Tim Shoveller, managing director for Network Rail North West and Central region, said colleagues have been working around the clock. “We are continuing to plan carefully while supporting our railway colleagues, especially those in critical front line roles, as we all work together to support Britain in its hour of need. Our role in Britain’s coronavirus response is clear – to keep key workers and vital supplies moving safely as together we rise to this challenge.”
Anti-trespass campaign launched
Also facing up to challenges, British Transport Police, in cooperation with Network Rail, have launched a safety campaign, aimed at keeping trespassers off the railway, especially during the current crisis. The campaign, dubbed ‘You vs Train’, is considered to be of even more importance, with schools closed for the foreseeable future, and parents seeking to fill their children’s time at home. Both organisations are urging parents and carers to speak to their children and loved ones about the dangers posed by the railway and the importance of staying off the track.
“Every year”, says a statement issued jointly, “There is a rise in the number of trespass incidents ahead of the Easter school holidays”. The concern this year is that the UK is under lockdown until then and schools are effectively closed, making the problem even more acute. “With an undefined absence from school and the knowledge that fewer passenger trains may be running, there could be an even greater temptation to stray onto the rail network”, adds the statement.
Safety remains number one
“We are continuing to proactively patrol the thousands of miles of railway network we police across Wales”, said Beata Evans, a British Transport Police Inspector, who works with her colleagues in the that part of the country, and will continue to patrol during the lockdown.
“Safety is our number one priority.

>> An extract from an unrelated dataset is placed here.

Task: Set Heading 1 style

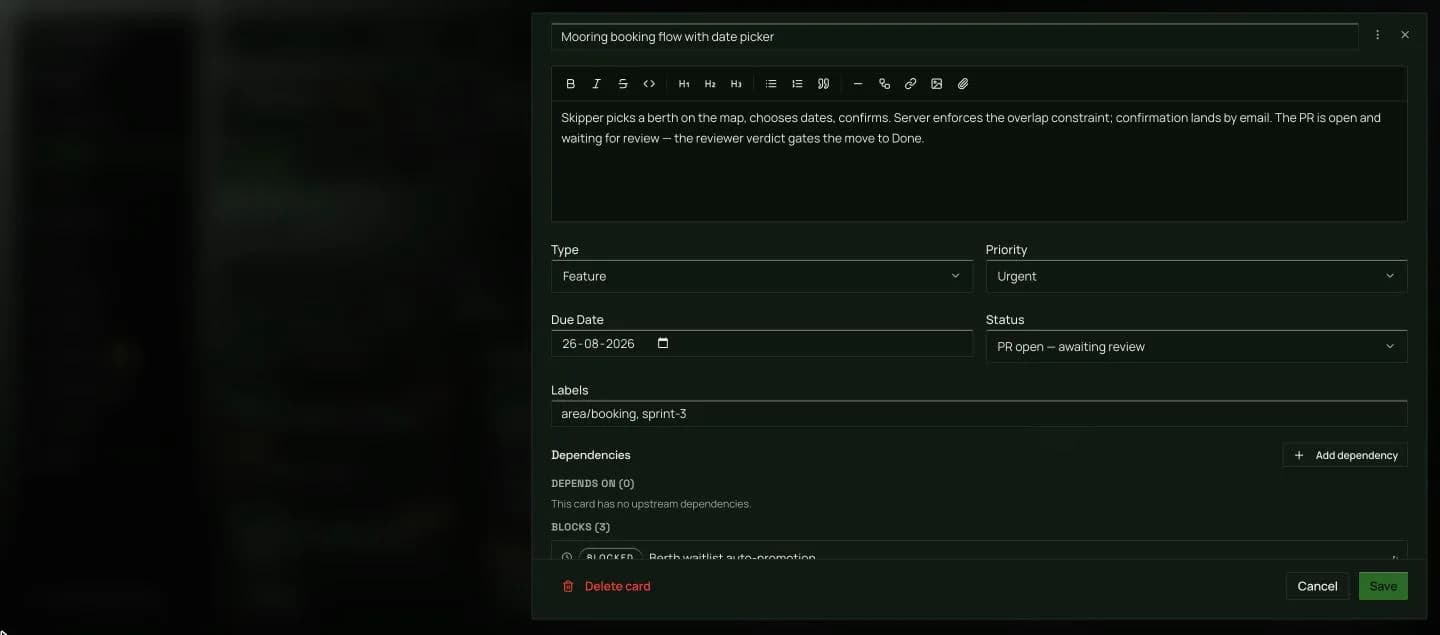Action: tap(684, 84)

We are asking that we all speak to the young people in our lives and make them aware of the importance of rail safety, so that they understand that everyone loses when you step on the track.”
An inspector calls
Meanwhile, also carrying out enquiries, regardless of the lockdown, the Rail Accident Investigation Branch has formally announced that it is looking into an incident earlier this month, when a loaded goods wagon ran out of control, during the morning rush hour, crossing public roads before being derailed by trap points at a mainline junction.

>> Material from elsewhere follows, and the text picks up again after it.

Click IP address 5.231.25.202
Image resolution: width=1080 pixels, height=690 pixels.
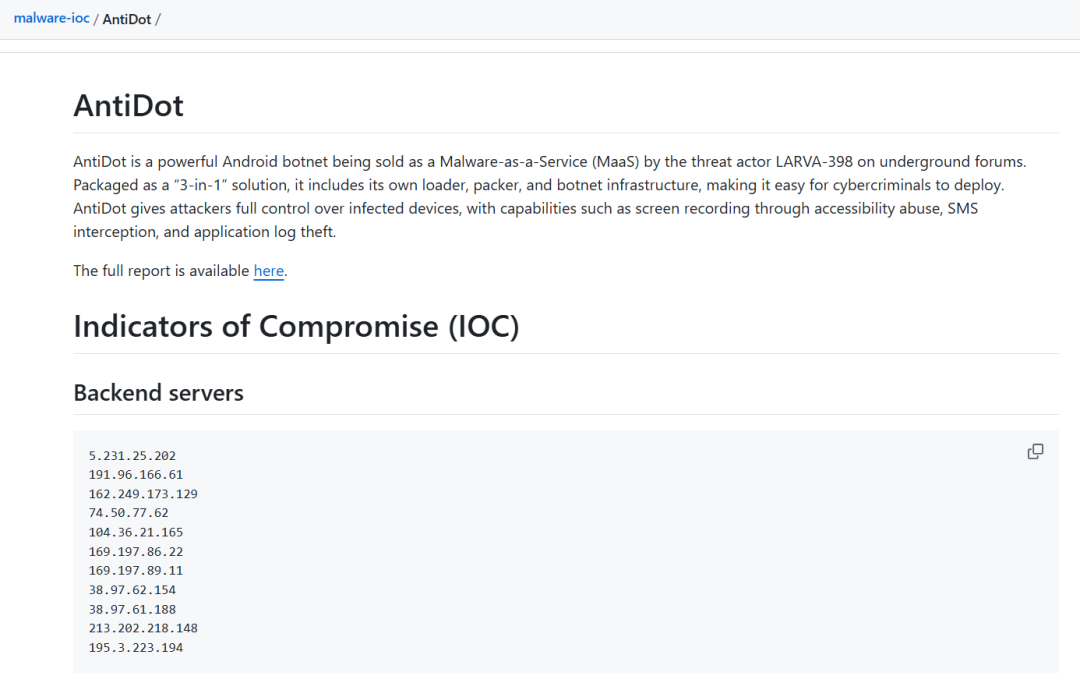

The incident happened on Monday morning, 9 March, when a tank wagon loaded with cement powder ran away from a siding within the Hanson cement works in Clitheroe, Lancashire, in the north of England.
Runaway not a success
After bursting through the works gates, the wagon ran on towards Horrocksford Junction, where the industrial line connects to the main railway line from Blackburn to Hellifield. Two road vehicles took avoiding action at one of the level crossings compromised in the incident, before trap points did their job. The wagon was derailed, upright, clear of the main line, after an excursion of about 0.75 miles (1.2 km).

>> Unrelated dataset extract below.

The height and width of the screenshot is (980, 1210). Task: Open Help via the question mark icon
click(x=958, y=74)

“Our investigation will seek to identify the sequence of events which led to the accident”, said an RAIB statement. “It will also consider any factors relevant to the performance and design of the wagon’s braking system, how the risk of runaway wagons from within the cement works was controlled and any relevant underlying factors”.
While an investigation would be standard at any other time, the need for vigilance on the railway is not diminished by the coronavirus crisis, nor the UK-wide lockdown. In times like these, when the country depends so critically on the railways, and the wellbeing of workers has never been more vital, most commentators agree it would be mad not to go all health and safety.